Schreibe den Textauszug über die Badeunfälle von „Sonnenschein und Temperaturen“ bis „dem Wasser ziehen.“ neu und setze dabei „Personen“ an die Stelle von „Männer“.
##### TEXTAUSZUG
Allermöhe. Große Hilfsbereitschaft nach dem Tod eines Familienvaters im See Hinterm Horn. Erneuter Badeunfall zeigt, wie gefährlich das Baden ist.
Sonnenschein und Temperaturen von mehr als 25 Grad locken derzeit viele Menschen an die Badeseen in Hamburg. Doch offenbar unterschätzen einige die Gefahren. Innerhalb von nur acht Tagen sind zwei Männer ertrunken. Am Sonntag ist ein 29-Jähriger im Eichbaumsee untergegangen. Taucher konnten wenig später nur noch den leblosen Körber aus dem Wasser ziehen.
Am Sonntag zuvor, 11. Juni, war im See Hinterm Horn ein 34-Jähriger ums Leben gekommen. Der junge Familienvater aus Bergedorf war vor den Augen seiner Frau (34) und seiner beiden kleinen Söhnen (1, 3) plötzlich von der Wasseroberfläche verschwunden. Retter zogen Arun J. aus dem Wasser. Minutenlang kämpfte der per Hubschrauber eingeflogene Notarzt dort um sein Leben.
Badeunfall in Allermöhe: 50.000 Euro für ertrunkenen Familienvater gesammelt
Doch die Wiederbelebung blieb erfolglos. Der 34-Jährige wurde in ein Krankenhaus gebracht, wo nur noch sein Tod festgestellt werden konnte. Um die Familie des aus dem südindischen Tamil Nadu stammenden Maschinenbauers finanziell zu unterstützen, ist eine Spendenkampagne gestartet worden.
Mehr als 1500 Menschen haben bereits gespendet, berichtet Lydia Kröger, Sprecherin der nach ihrer Auskunft weltgrößten Crowdfunding-Plattform GoFundMe. Mehr als 50.000 Euro sind auf dem Spendenkonto eingegangen. „Doch auch weitere Spenden sind willkommen, denn die junge Witwe ist nun ganz allein in einem fremden Land und muss die beiden Kinder von nun an allein großziehen“, sagt Lydia Kröger. Wer die Familie von Arun J. unterstützen möchte, findet die Spendenkampagne bei GoFundMe im Internet unter gf.me/v/c/5ft6/tpk6f-fund-for-the-family.
##########
##### DATENSATZ
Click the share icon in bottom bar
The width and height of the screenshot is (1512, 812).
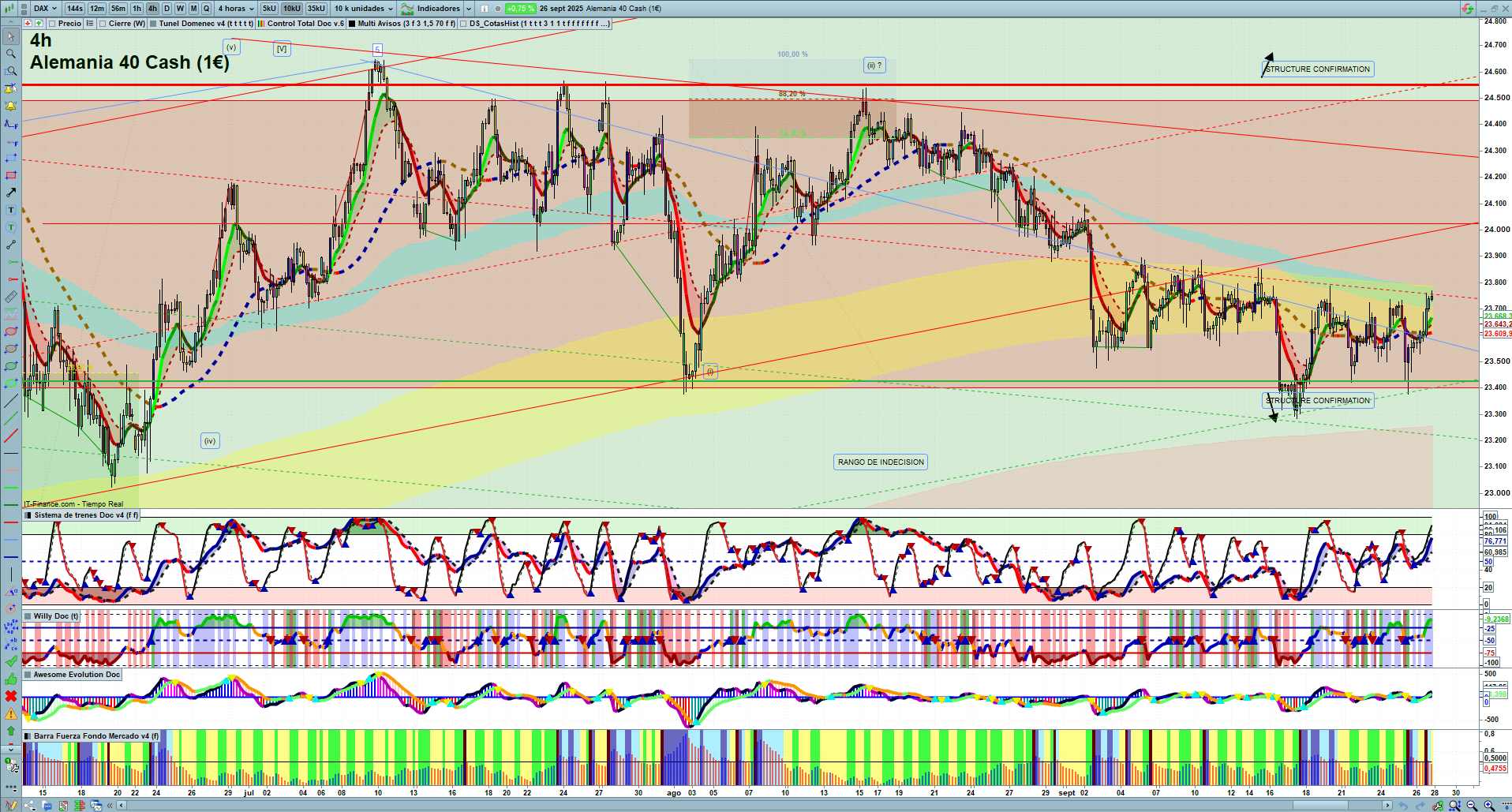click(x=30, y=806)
##########
##### DATENSATZ
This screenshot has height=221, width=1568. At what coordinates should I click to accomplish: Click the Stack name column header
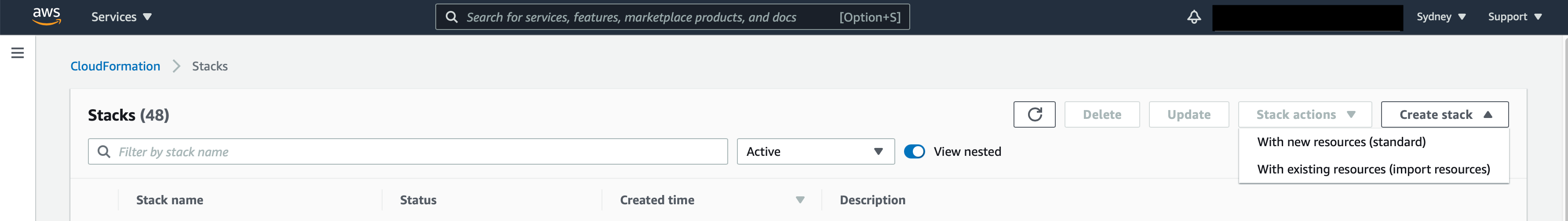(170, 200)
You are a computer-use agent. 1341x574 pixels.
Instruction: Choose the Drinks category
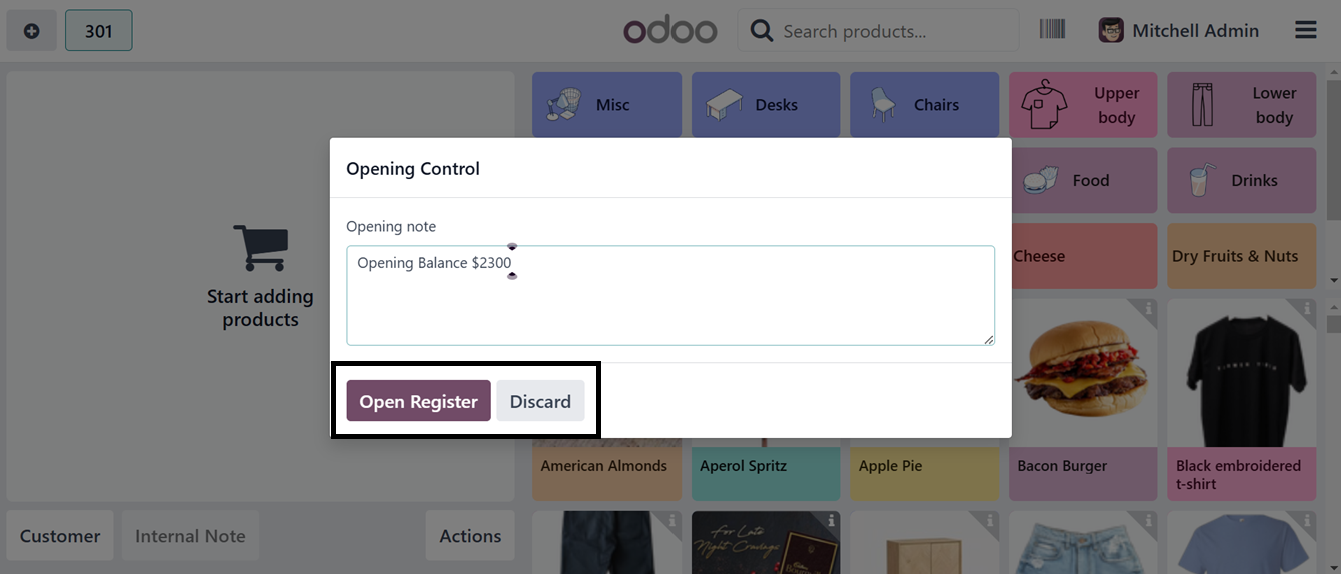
##########
:: LÖSUNG ZUR AUFGABE ::
Sonnenschein und Temperaturen von mehr als 25 Grad locken derzeit viele Menschen an die Badeseen in Hamburg. Doch offenbar unterschätzen einige die Gefahren. Innerhalb von nur acht Tagen sind zwei Personen ertrunken. Am Sonntag ist ein 29-Jähriger im Eichbaumsee untergegangen. Taucher konnten wenig später nur noch den leblosen Körber aus dem Wasser ziehen.